7. Neck: Trachea midline. No lymphadenopathy. Thyroid non-palpable. Without JVD. ROM WNL.

8. Breasts: Without masses. Nipples without discharge, axillary nodes nonpalpable.

9. Lymph nodes: No lymphadenopathy.

10. Thorax and lungs: Thorax symmetrical, lungs clear, no adventious breath sounds. Respirations easy and non-labored, however shallow.

11. PV: Pulses radial, femoral, and popliteal bilat. Pedal or post-tibial bilat. Feet and hands warm, pink, without discoloration. Capillary refill fingers and toes. No edema, varicose veins. Spenco boots on feet and sheep skin between toes.

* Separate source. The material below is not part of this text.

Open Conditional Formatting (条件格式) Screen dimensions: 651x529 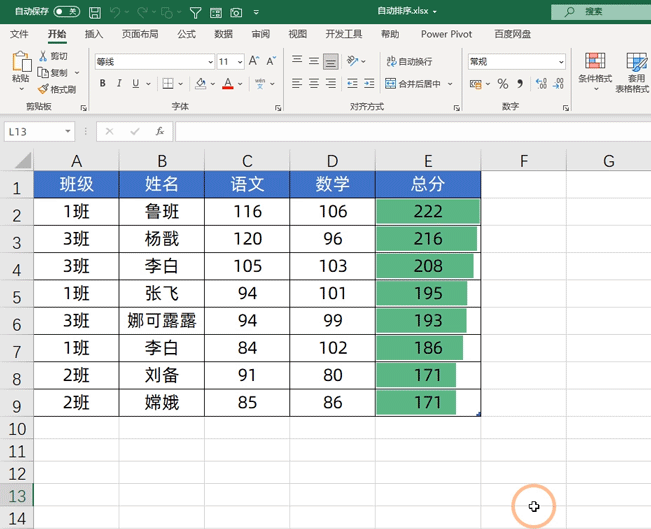pyautogui.click(x=595, y=70)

12. Cardiovascular: Irregular apical rhythm, without thrill, lift, murmur, JVD, carotid bruit. S1 S2 audible, no gallop or S4.

13. Abdomen: Symmetrical, rounded, large scar on L midline and L upper quadrant. Soft, bowel sounds active x 4 quads. Tympany percussed over entire abdomen. No hepatosplenomegaly, tenderness, masses, distended bladder.

14. Musculoskeletal: Decreased strength upper extremities. Major surgical defect in calf muscle on R leg. ROM decreased neck, L hip, and legs. Difficult to bend r/t pain and guarding. No redness or swelling of joints, deformities. Min kyphosis. Non-wt. bearing. Difficulty turning in bed, needed max. assist.

15. Genital/Rectal: Penis and scrotum normal size, testicles free-floating. No redness or discoloration. No drainage, lesions, masses, hernia, tenderness, hemorrhoids. Perineal area pink without irritation, prostate size symmetry, firm or hard, nodules. Stool present, guaiac neg.

16. Neurological: MMSE = 9. Resident ubtunded and needed frequent awakening to finish assessment. Poor recall. Finger-to-nose slow but deliberate. Cranial nerves intact 2-12. 3-step command. Sensation grossly intact to sharp and dull throughout. UE reflexes, 2+ LE reflexes unable to illicit r/t pain. Sitting balance poor. Gait and Rhomberg deferred.